Dave Vermeulen, the theme park's managing director, said Hong Kong Disneyland and the government were working on a deal that was 'in the best interests of the joint venture and the people of Hong Kong'.
The government holds a 57 per cent stake in the theme park and the Walt Disney Company owns the rest. The theme park urgently needs to expand to improve attendance and business but must fund new attractions itself. The park previously said it expected its parent company to provide additional funding.
But if the shareholding structure is to be maintained, understood to be the government's wish, more taxpayer funding will be necessary.
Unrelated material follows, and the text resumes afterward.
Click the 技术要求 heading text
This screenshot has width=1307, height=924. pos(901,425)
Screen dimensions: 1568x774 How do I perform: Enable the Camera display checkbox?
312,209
Financial Secretary John Tsang Chun-wah, who attended a ceremony to unveil the park's new 'it's a small world' ride last night, declined to comment. The ride officially opens today and is the first big addition to the park's attraction list since opening 2 1/2 years ago.
Asked about Disney's plans for the region, specifically Shanghai, Mr Vermeulen reiterated that no agreement had been reached. He declined to comment on reports about discussions for a Disney park in Malaysia, and elsewhere in the region, saying only 'we intend to grow over time'.
'Our experience in the US clearly demonstrates that two parks are very complementary,' Mr Vermeulen said. The US has Disney parks in the states of California and Florida.
The new ride, a standard feature of other Disney parks around the world, is expected to boost attendance and appeal to locals and visitors from Southeast Asia and the mainland, Mr Vermeulen said.
He described the HK$300-million ride as a major expansion of the theme park even though it does not change the park's capacity of 34,000. The park will stay open an extra 90 minutes, until 9pm, to give people more time to try the new ride.